--- start of Excerpted passage ---

This superb sounding Hot Stamper copy of Quiet Village has a lot in common with the other Bachelor Pad / Exotica titles we’ve listed over the years, albums by the likes of Esquivel, Dick Schory, Edmundo Ros, Arthur Lyman and others.

But c’mon, nobody really buys these records for the music (although the music is thoroughly enchanting). It’s all about the Tubey Magical Stereoscopic presentation, the wacky 3-D sound effects (of real birds and not-so-real ones) and the heavily percussive arrangements. In all of these areas and more this record does not disappoint.

If you’re an audiophile, both the sound and the music are crazy fun. If you want to demonstrate just how good 1959 All Tube Analog sound can be, this is the record that will do it.

This copy is super spacious, sweet and positively dripping with ambience. Talk about Tubey Magic, the sound here is PHENOMENAL. This is vintage analog at its best, so rich and relaxed you’ll wonder how it ever came to be that anyone seriously contemplated trying to “improve” it. If you like the sound of vibes and unusual percussion instruments, you will have a hard time finding a more magical recording of any of them.

Quick Notes

We were surprised that a number of copies were neither transparent nor spacious. For a while there we thought of giving up, but then we played this Black Label original copy and all was right with the world.

Unsurprisingly, we ran into plenty of noisy vinyl, too noisy to enjoy as the music is frequently quiet for extended periods.

--- end of Excerpted passage ---

Instructions
A. From the Quiet Village record description above, reproduce word for word the part that opens with the words containing "We were surprised" and closes with "with the world.".
B. Render this sentence from the Quiet Village record description into French: "If you’re an audiophile, both the sound and the music are crazy fun."

--- start of Data section ---

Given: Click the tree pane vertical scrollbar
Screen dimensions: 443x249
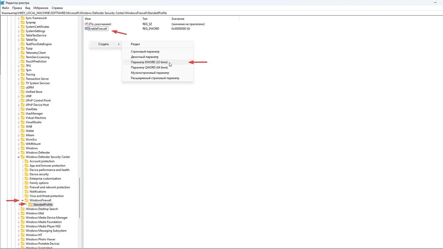Looking at the screenshot, I should 80,197.
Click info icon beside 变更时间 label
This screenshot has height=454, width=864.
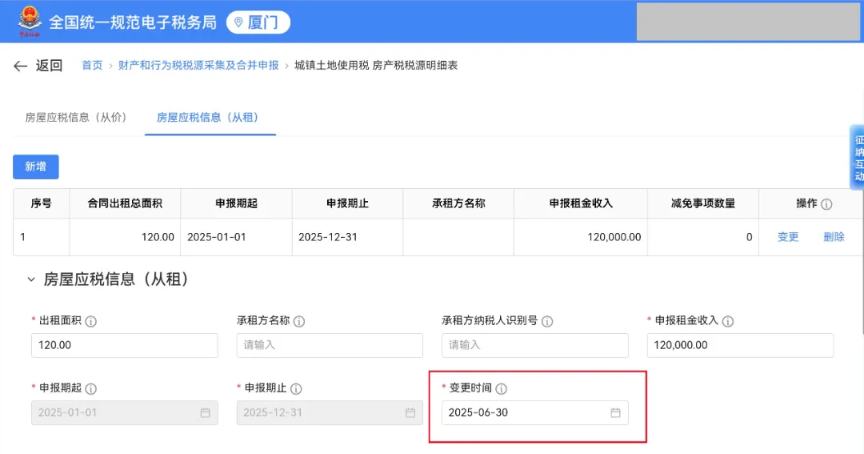502,389
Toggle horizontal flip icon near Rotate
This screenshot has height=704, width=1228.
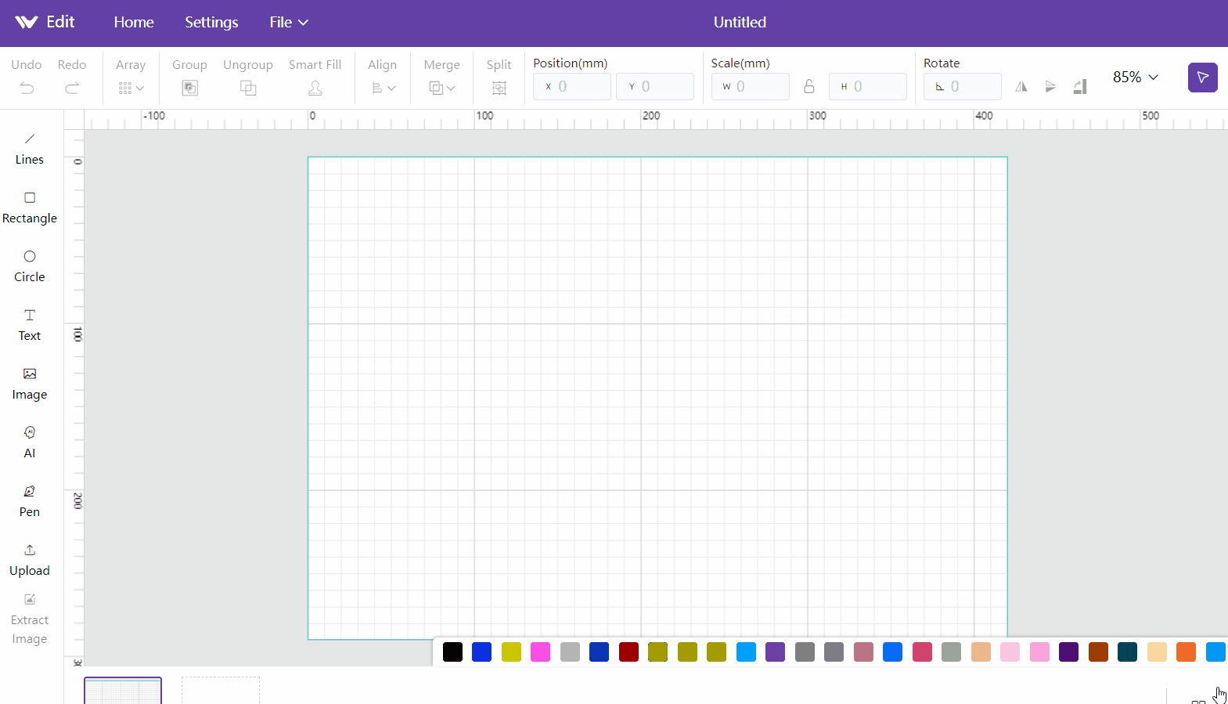point(1021,87)
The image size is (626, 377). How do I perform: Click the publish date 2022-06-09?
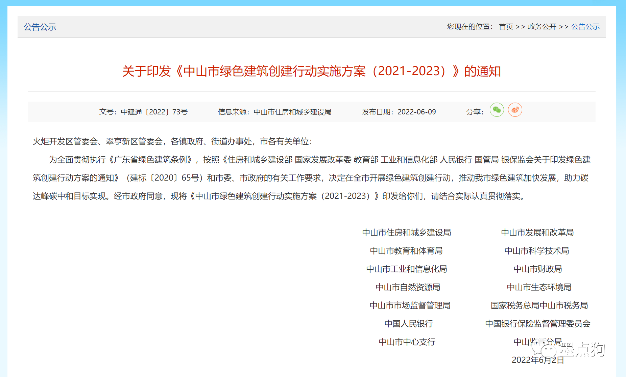416,112
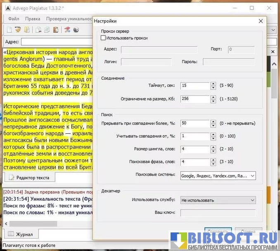Screen dimensions: 280x251
Task: Click the red uniqueness check icon
Action: pyautogui.click(x=67, y=30)
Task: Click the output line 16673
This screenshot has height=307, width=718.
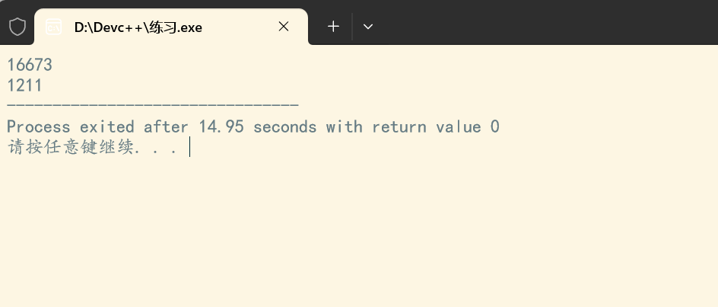Action: point(30,65)
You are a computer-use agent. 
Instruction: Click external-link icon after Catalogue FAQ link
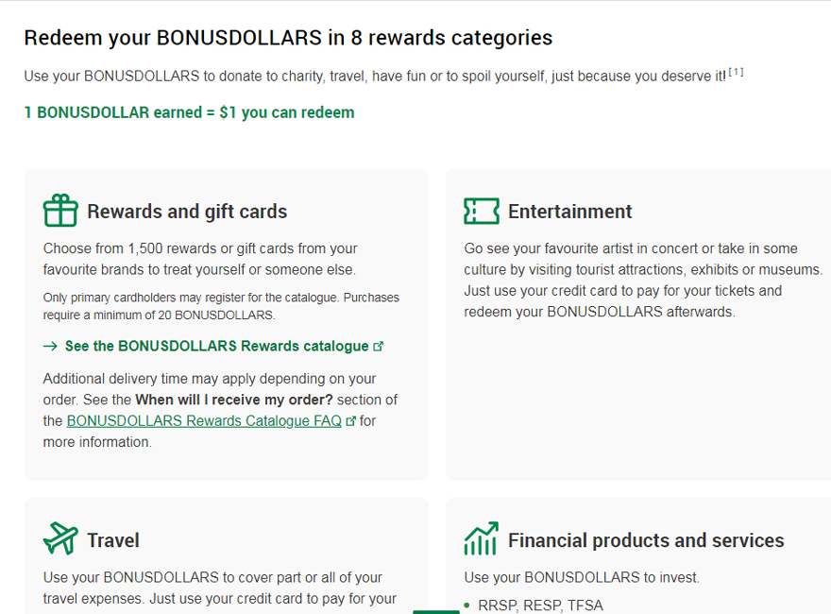coord(351,421)
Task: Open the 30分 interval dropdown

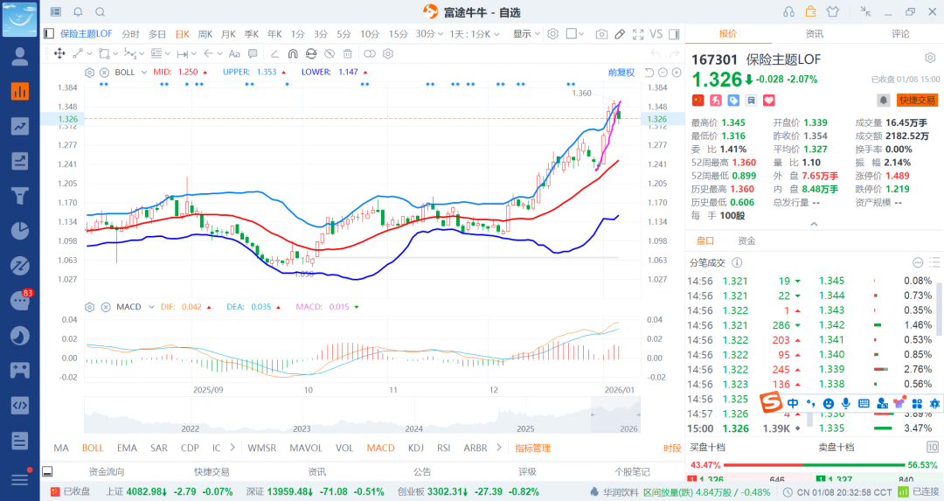Action: coord(429,34)
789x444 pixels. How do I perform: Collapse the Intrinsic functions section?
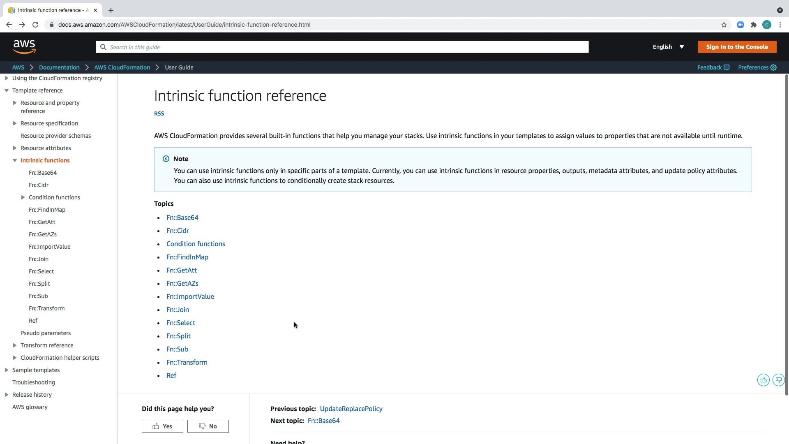coord(15,160)
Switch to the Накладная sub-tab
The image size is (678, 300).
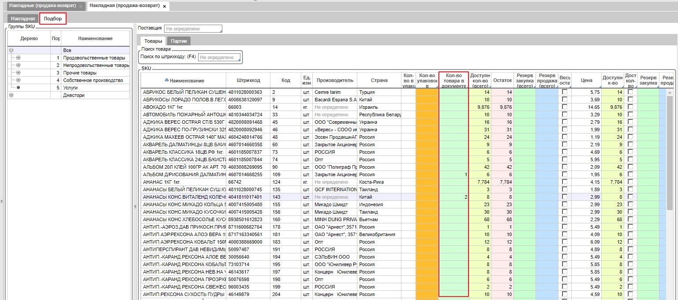pos(23,19)
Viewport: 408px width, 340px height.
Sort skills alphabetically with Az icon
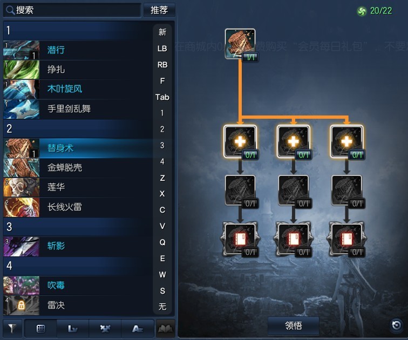click(137, 329)
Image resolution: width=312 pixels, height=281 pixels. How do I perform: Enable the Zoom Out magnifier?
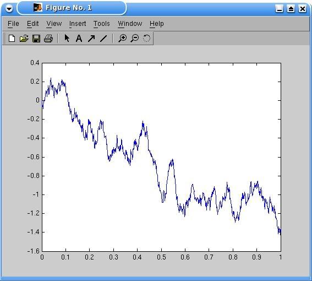coord(135,38)
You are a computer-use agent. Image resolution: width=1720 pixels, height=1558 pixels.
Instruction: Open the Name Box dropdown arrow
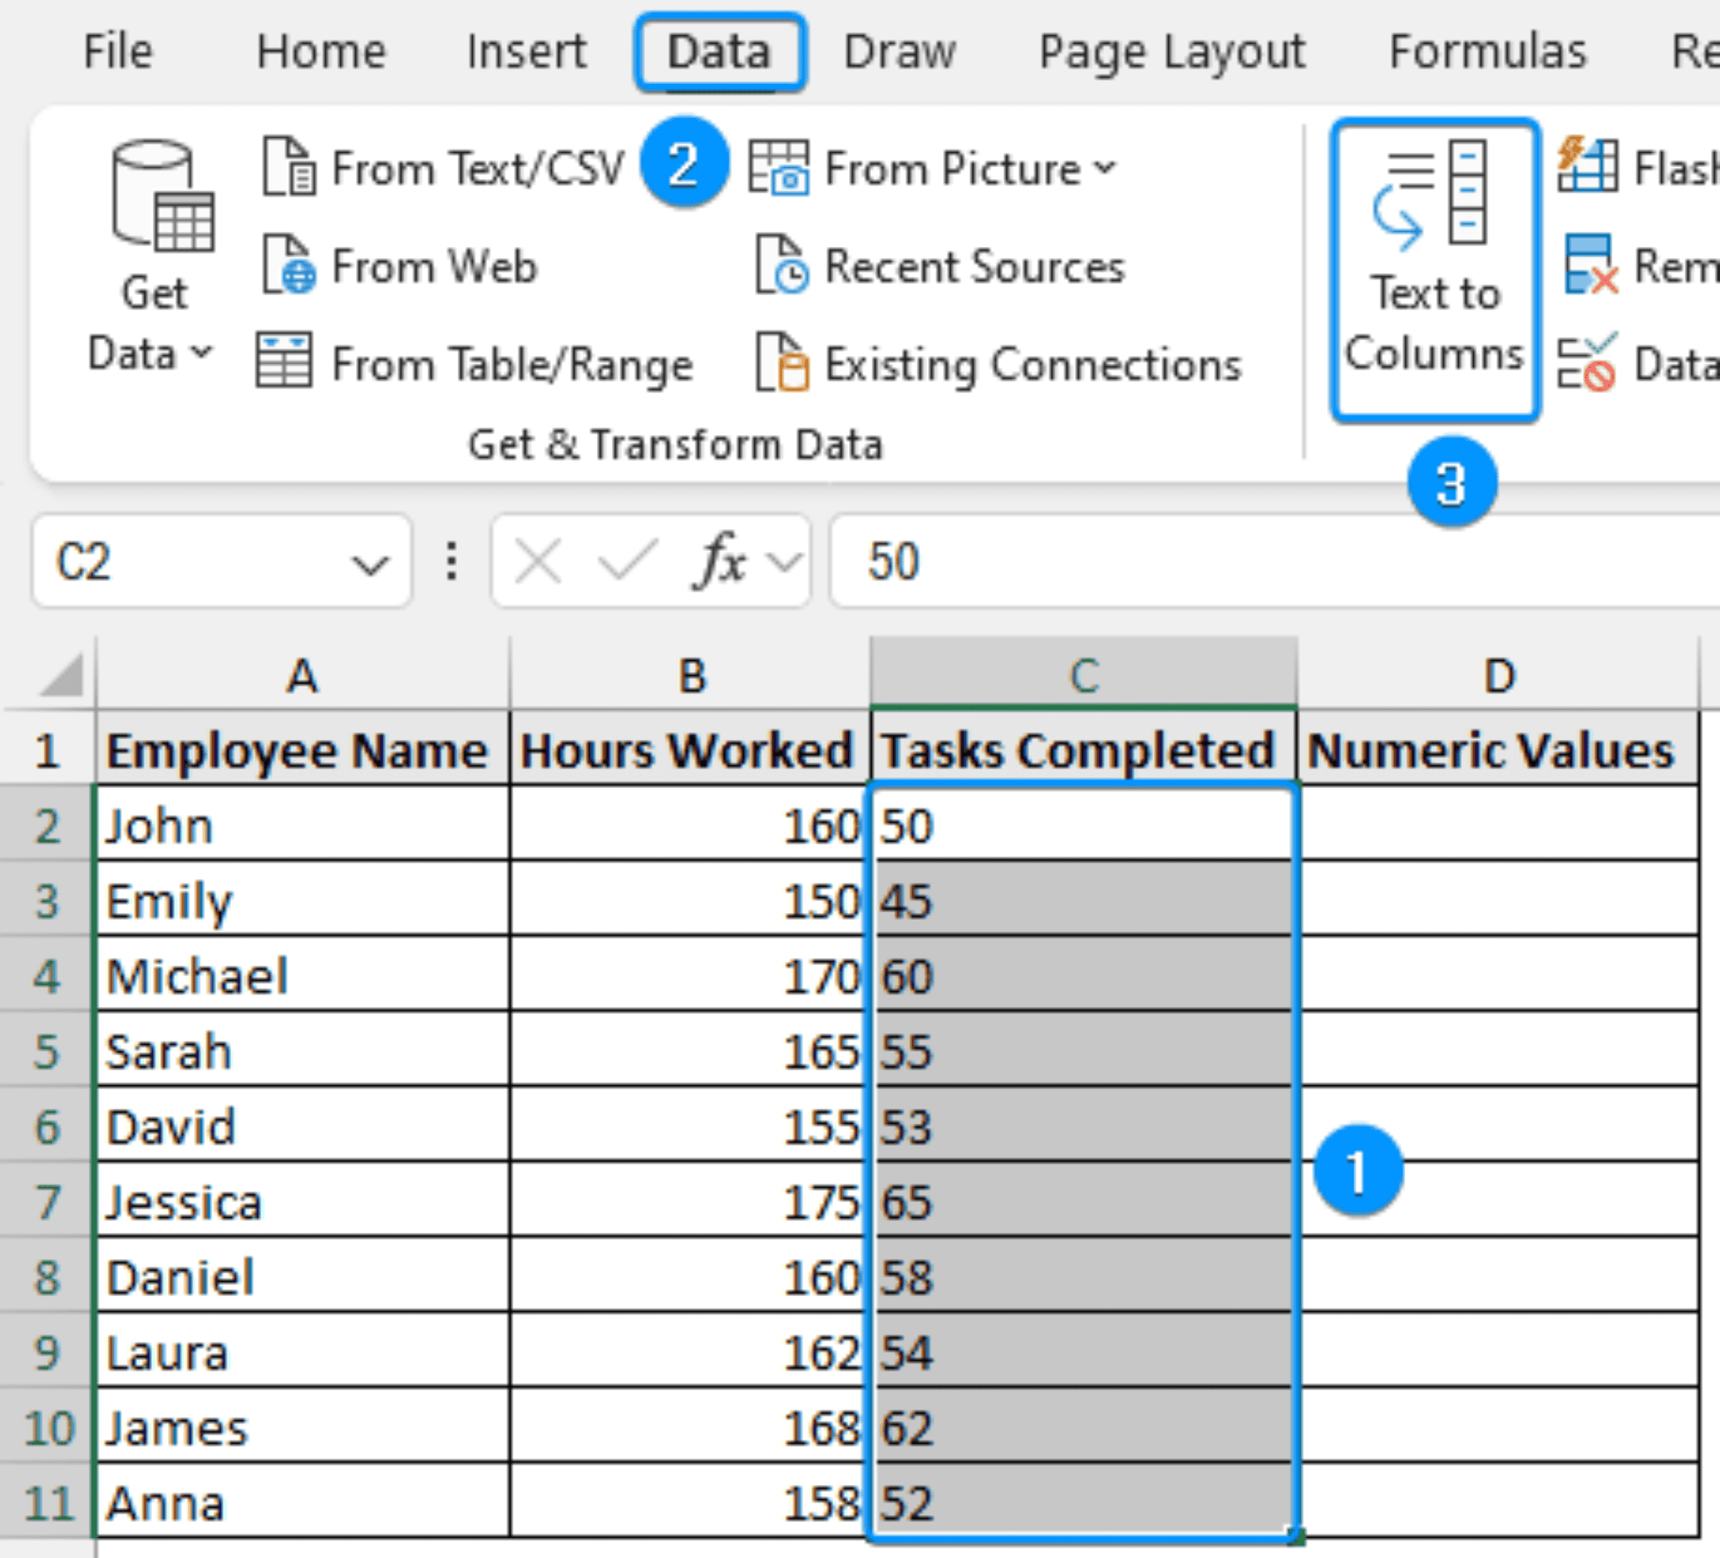pyautogui.click(x=369, y=564)
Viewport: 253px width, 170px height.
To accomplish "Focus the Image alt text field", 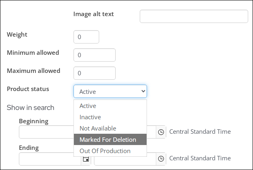I will (x=194, y=17).
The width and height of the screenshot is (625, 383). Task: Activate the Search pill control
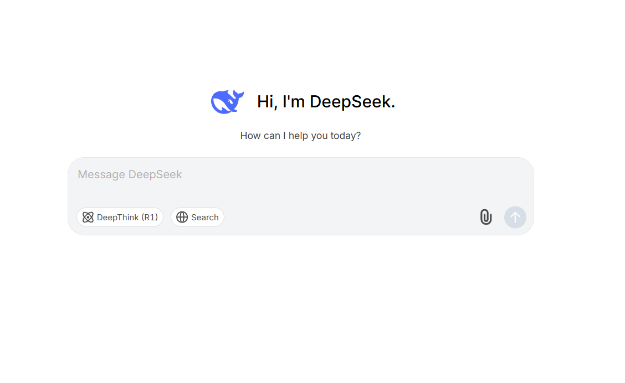pyautogui.click(x=197, y=217)

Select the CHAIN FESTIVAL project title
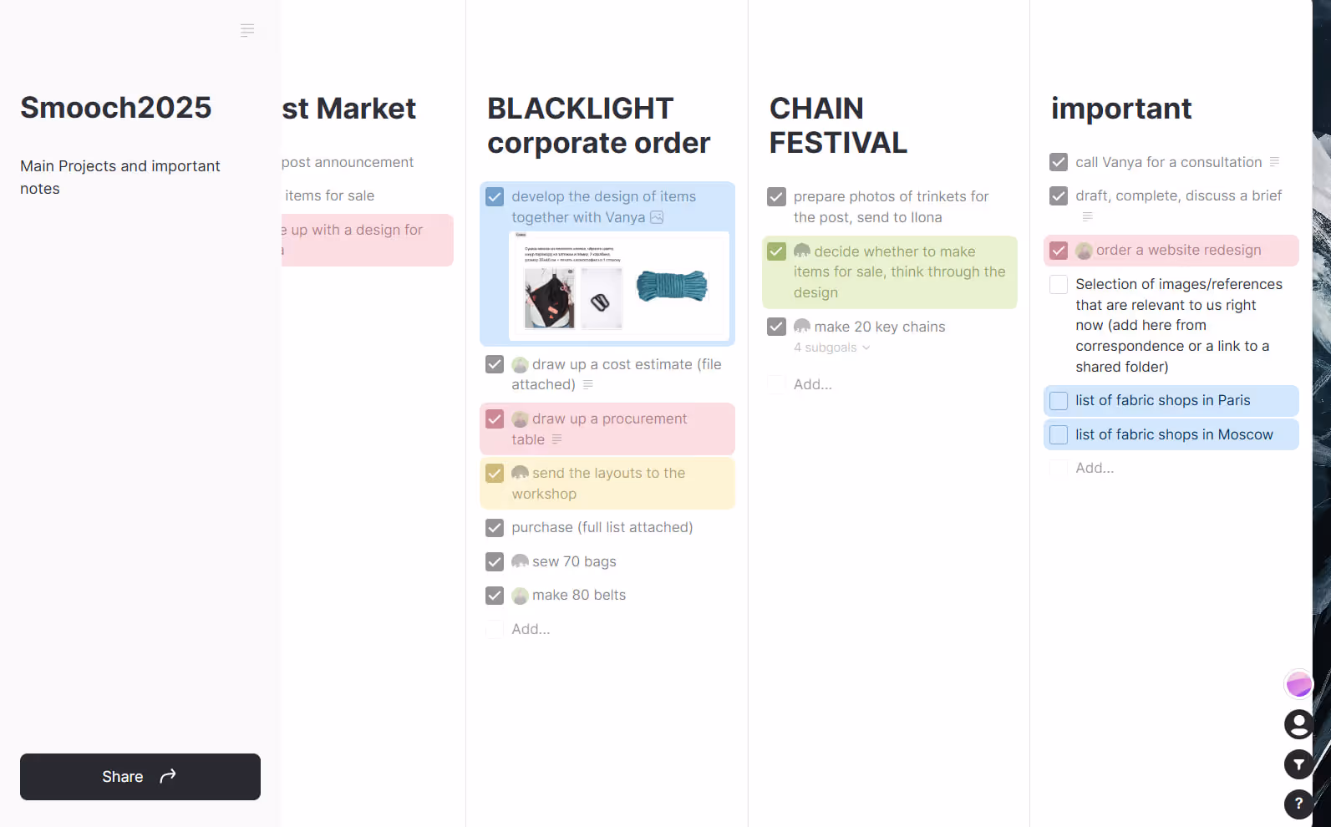(x=837, y=125)
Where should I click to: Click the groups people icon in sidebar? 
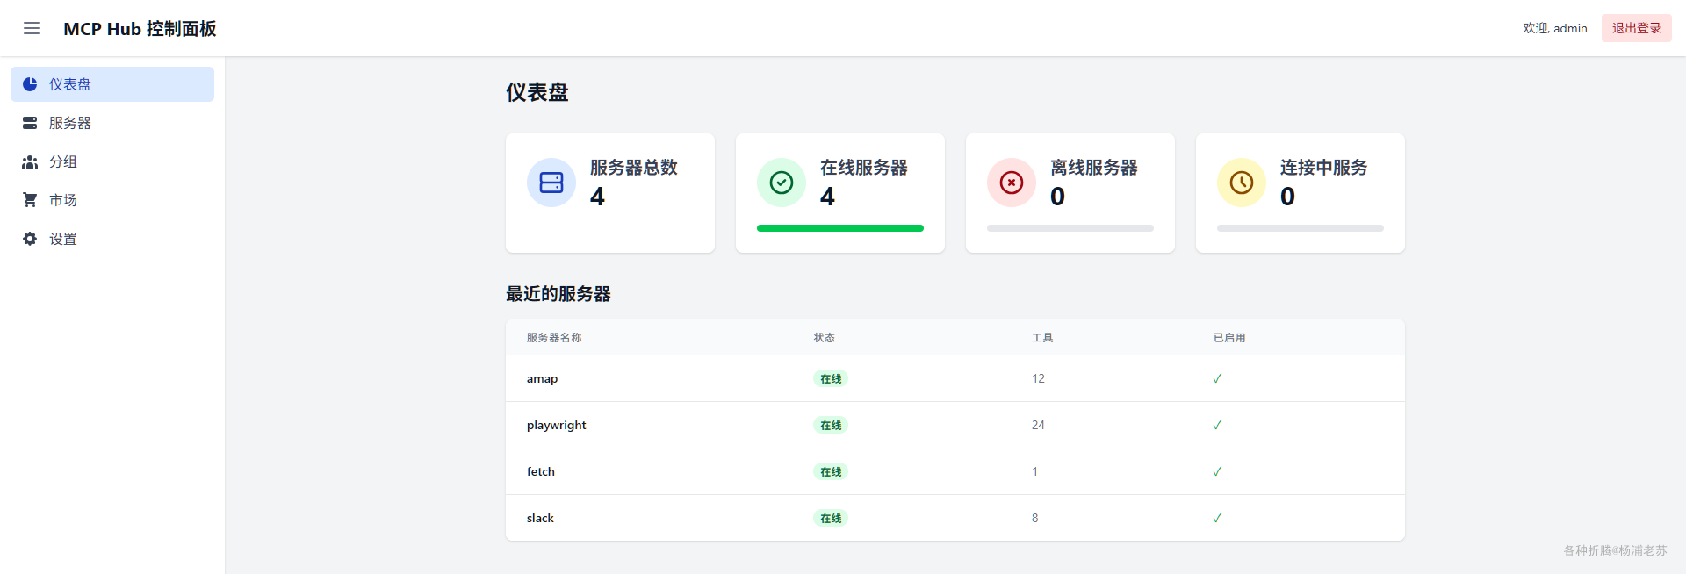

--- end of Data section ---

Answers
A.
We were surprised that a number of copies were neither transparent nor spacious. For a while there we thought of giving up, but then we played this Black Label original copy and all was right with the world.

B. Si vous êtes audiophile, le son et la musique sont tous deux follement divertissants.